» **ABOUT THIS EXERCISE**
Which lines in the data contain the word "nakupovalni"? Please copy each of them.

» **SOURCE MATERIAL**

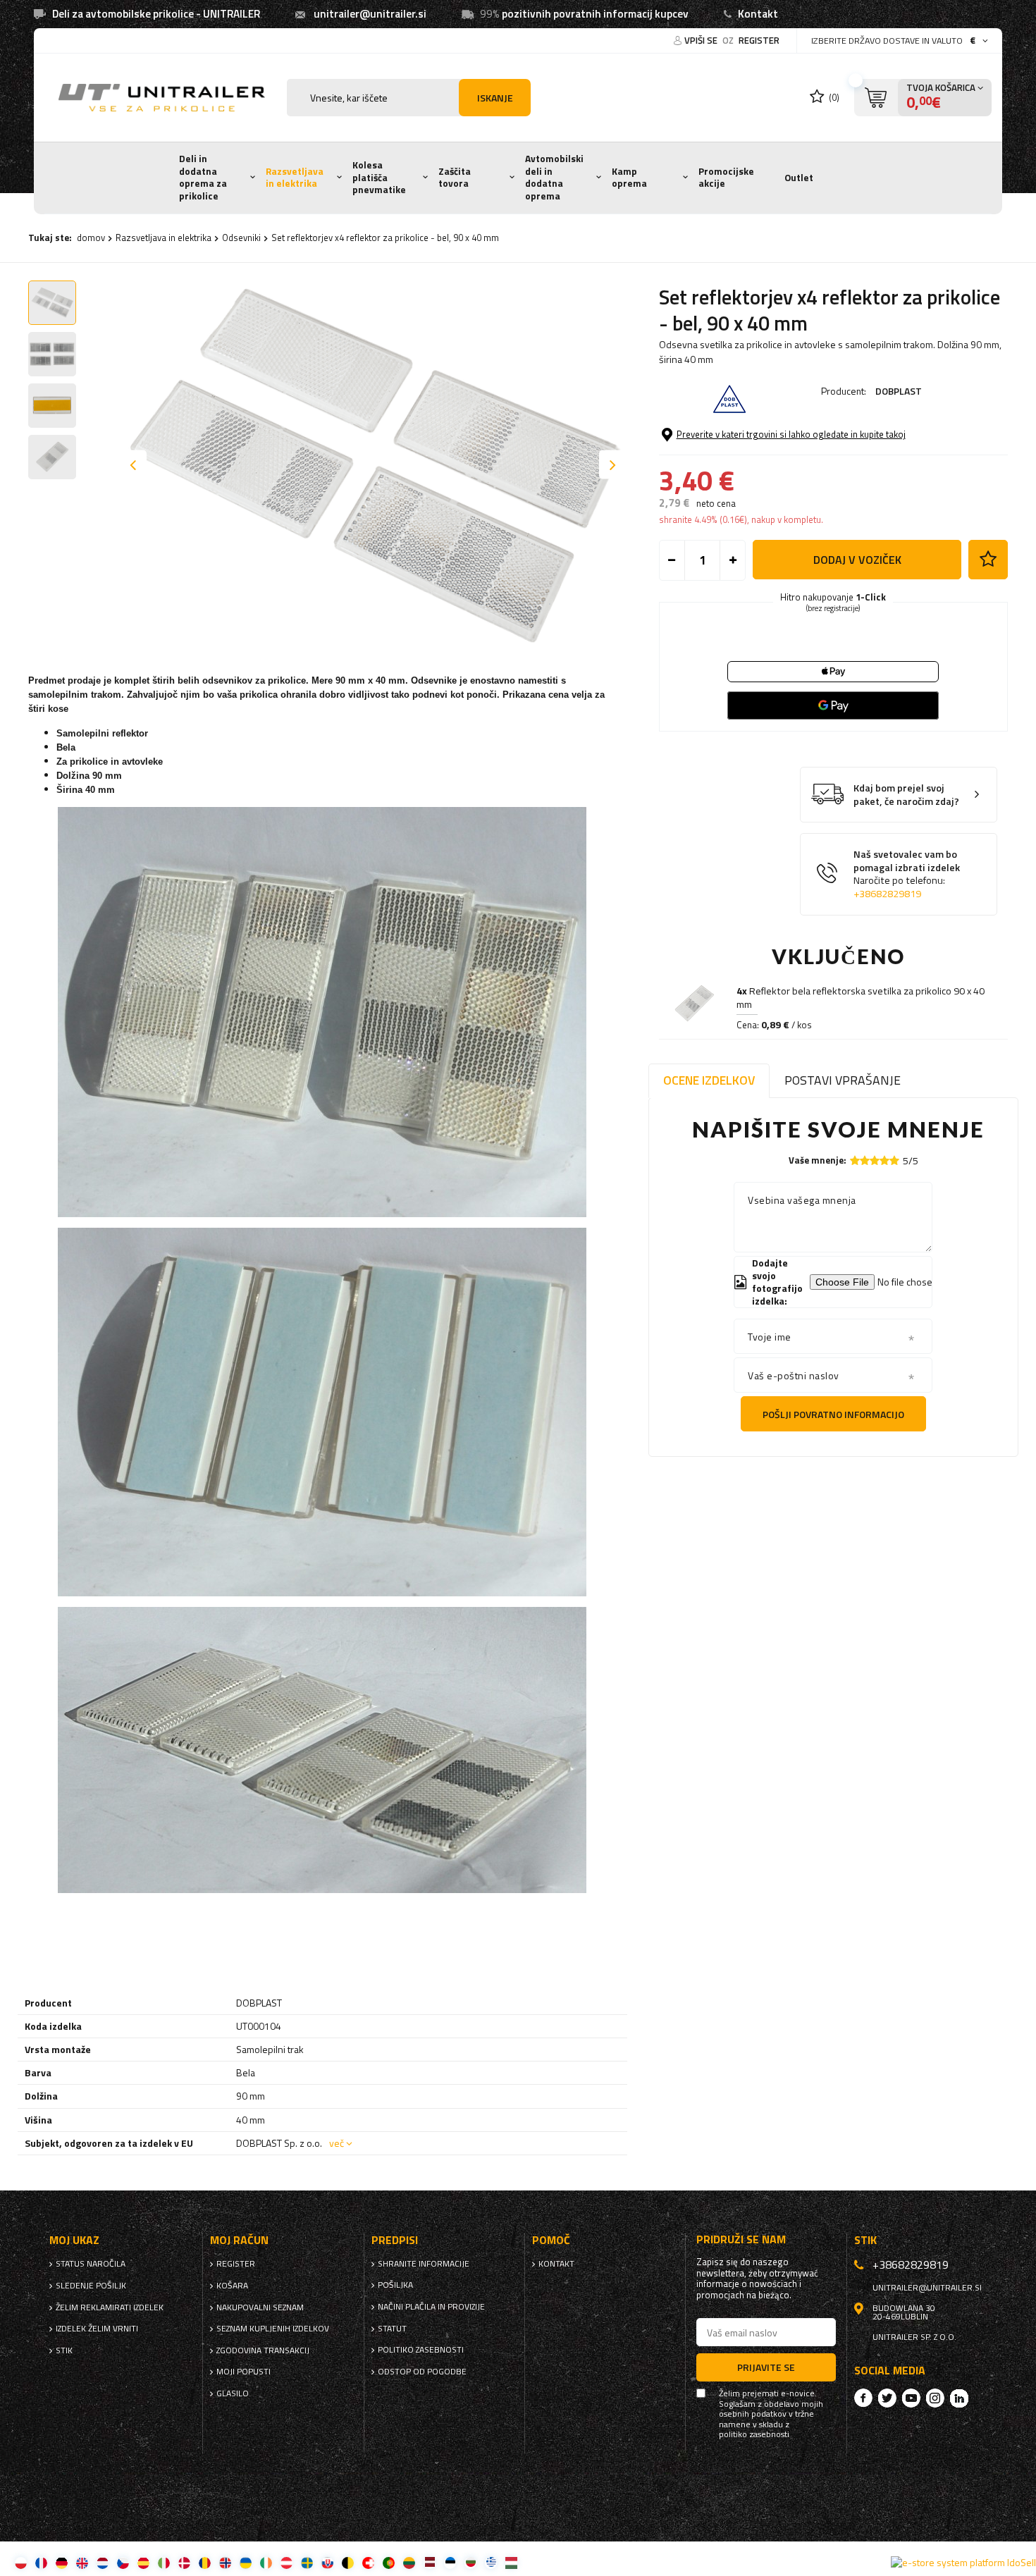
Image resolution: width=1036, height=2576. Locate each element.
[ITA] (164, 2562)
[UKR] (245, 2562)
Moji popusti (243, 2371)
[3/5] (875, 1160)
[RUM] (205, 2562)
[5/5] (894, 1160)
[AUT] (286, 2562)
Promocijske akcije (726, 177)
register (759, 40)
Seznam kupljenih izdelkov (272, 2328)
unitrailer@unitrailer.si (370, 14)
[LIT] (409, 2562)
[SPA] (143, 2562)
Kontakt (758, 14)
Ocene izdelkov (709, 1080)
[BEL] (348, 2562)
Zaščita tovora (454, 177)
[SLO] (327, 2562)
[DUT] (102, 2562)
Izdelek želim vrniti (97, 2328)
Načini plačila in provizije (431, 2307)
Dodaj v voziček (857, 559)
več (336, 2143)
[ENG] (82, 2562)
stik (64, 2350)
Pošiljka (395, 2285)
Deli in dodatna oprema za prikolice (203, 177)
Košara (232, 2285)
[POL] (21, 2562)
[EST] (450, 2562)
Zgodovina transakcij (262, 2350)
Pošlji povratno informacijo (833, 1414)
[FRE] (41, 2562)
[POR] (388, 2562)
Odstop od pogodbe (422, 2371)
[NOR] (225, 2562)
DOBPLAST (898, 390)
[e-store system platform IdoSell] (963, 2562)
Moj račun (239, 2240)
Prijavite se (766, 2367)
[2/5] (865, 1160)
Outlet (798, 178)
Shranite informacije (423, 2264)
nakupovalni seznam (260, 2307)
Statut (392, 2328)
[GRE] (491, 2562)
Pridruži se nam (741, 2239)
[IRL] (266, 2562)
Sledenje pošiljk (91, 2285)
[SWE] (307, 2562)
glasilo (232, 2393)
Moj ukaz (74, 2240)
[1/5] (855, 1160)
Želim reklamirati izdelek (110, 2307)
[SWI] (368, 2562)
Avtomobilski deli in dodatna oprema (554, 177)
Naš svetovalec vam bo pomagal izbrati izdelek (906, 874)
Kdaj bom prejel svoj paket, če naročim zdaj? (906, 795)
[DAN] (184, 2562)
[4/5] (884, 1160)
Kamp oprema (629, 177)
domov (91, 237)
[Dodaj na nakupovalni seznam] (988, 559)
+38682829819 (887, 893)
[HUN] (511, 2562)
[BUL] (470, 2562)
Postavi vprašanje (842, 1080)
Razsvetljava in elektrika (294, 177)
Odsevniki (241, 237)
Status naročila (90, 2264)
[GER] (61, 2562)
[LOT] (429, 2562)
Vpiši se (702, 40)
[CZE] (123, 2562)
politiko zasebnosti (421, 2350)
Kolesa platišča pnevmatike (379, 177)
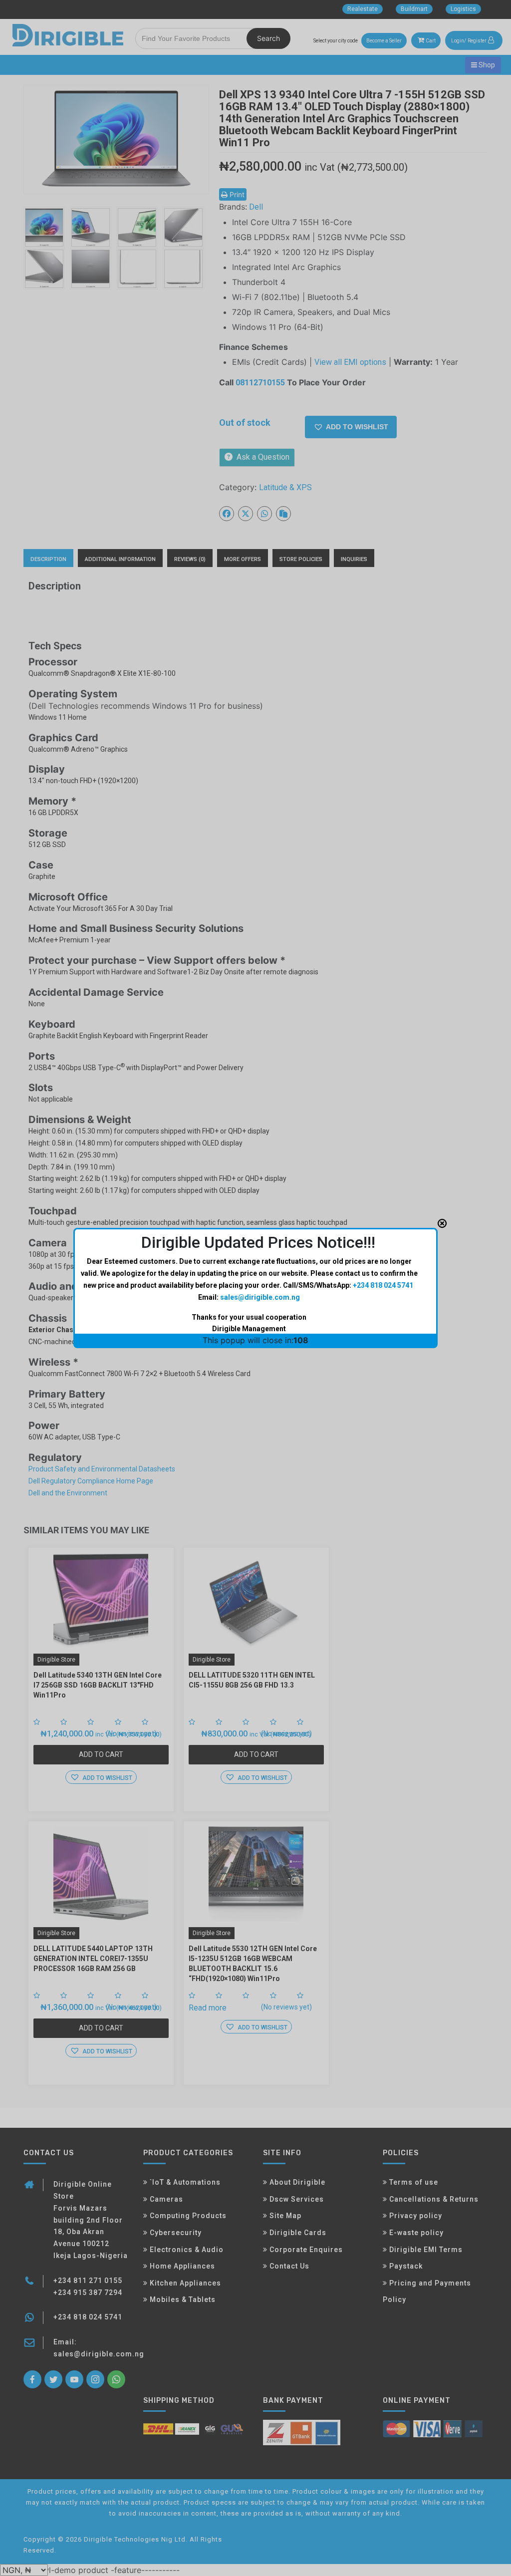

» **ANSWER BELOW**
nakupovalni seznam (260, 2307)
[Dodaj na nakupovalni seznam] (988, 559)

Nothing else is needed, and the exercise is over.